# EXERCISE GOAL
Reproduce the passage of the Dean's message on graduate education verbatim, starting with "A hint lies" and going on through "their own hands.".

# DOCUMENT SEGMENT
A message from the Dean

Role of Graduate Education in the Age of AI

Generative AI has become increasingly prevalent in graduate-level education and research. From summarizing vast amounts of literature to generating code, AI can now complete tasks in seconds that previously required days of effort. I am truly astonished by these capabilities, to the point where it prompts me to reconsider the fundamental role of graduate education. However, in the shadow of this overwhelming efficiency, we tend to overlook a crucial truth: while information can be copied, experience cannot. What, then, is required to transform information into true "intelligence"?

Information can be copied, experience cannot

A hint lies in the famous words that theoretical physicist Richard Feynman left on his blackboard at Caltech: “What I cannot create, I do not understand.” Simply having AI generate an answer is akin to observing a finished product created by someone else. According to Feynman’s philosophy, one cannot truly claim to understand something unless they can reconstruct the process from scratch with their own hands.

# INFORMATION SHOWN
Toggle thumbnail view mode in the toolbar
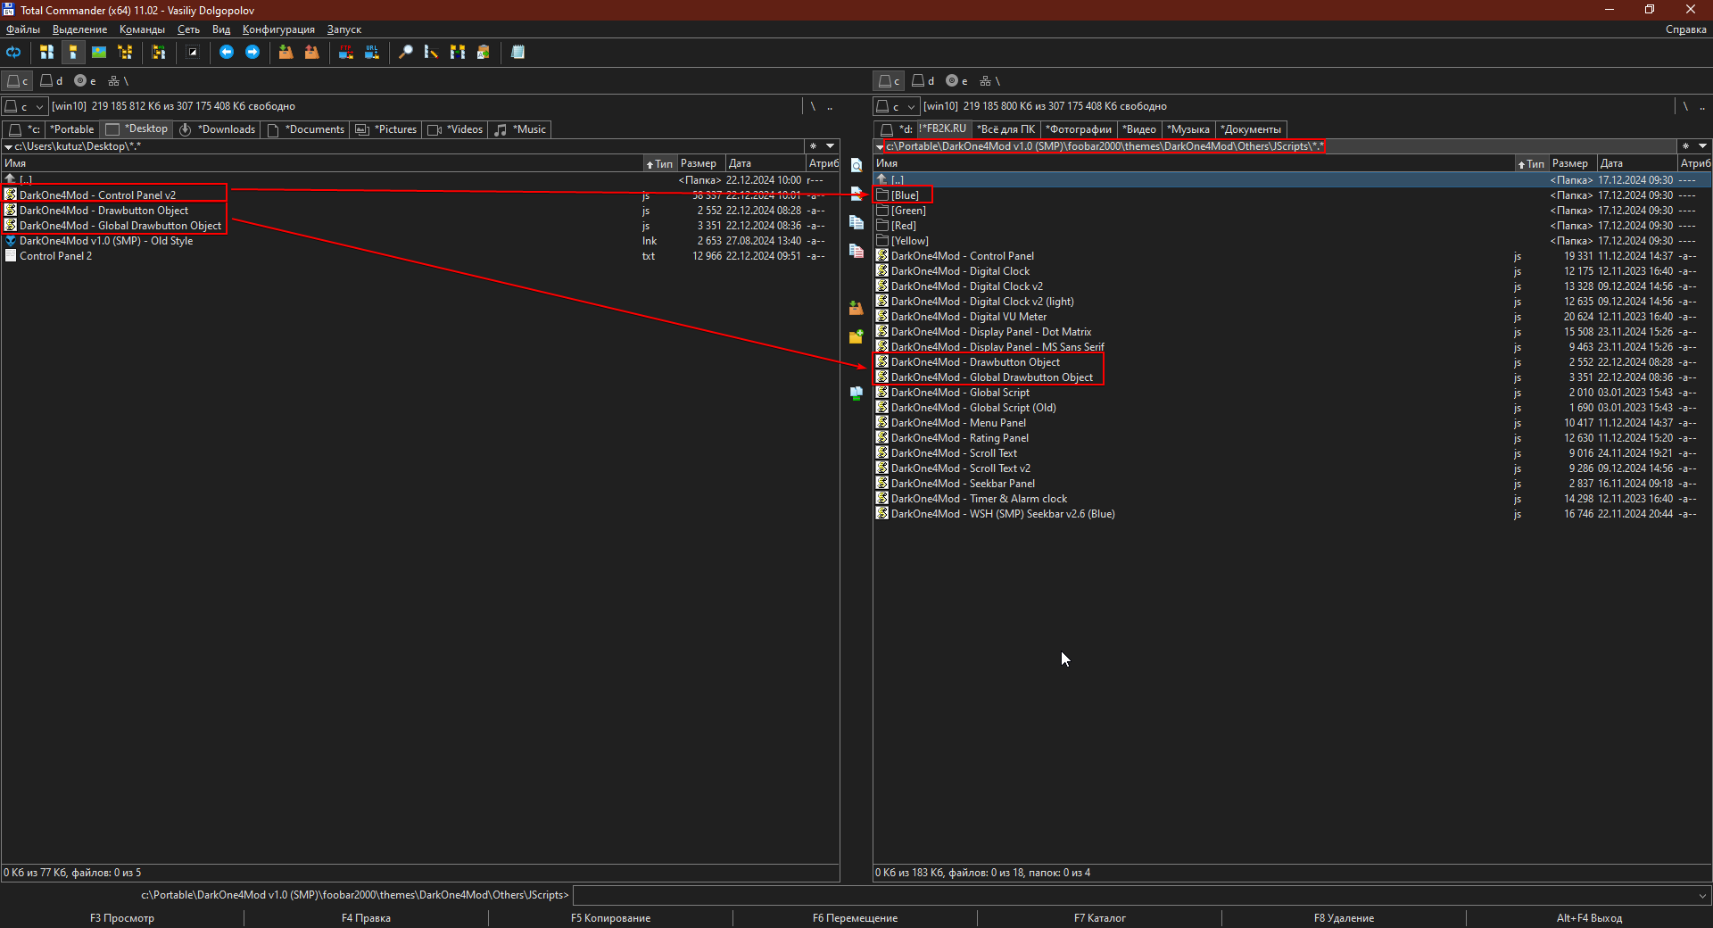The height and width of the screenshot is (928, 1713). (x=99, y=53)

# ANSWER SPACE
A hint lies in the famous words that theoretical physicist Richard Feynman left on his blackboard at Caltech: “What I cannot create, I do not understand.” Simply having AI generate an answer is akin to observing a finished product created by someone else. According to Feynman’s philosophy, one cannot truly claim to understand something unless they can reconstruct the process from scratch with their own hands.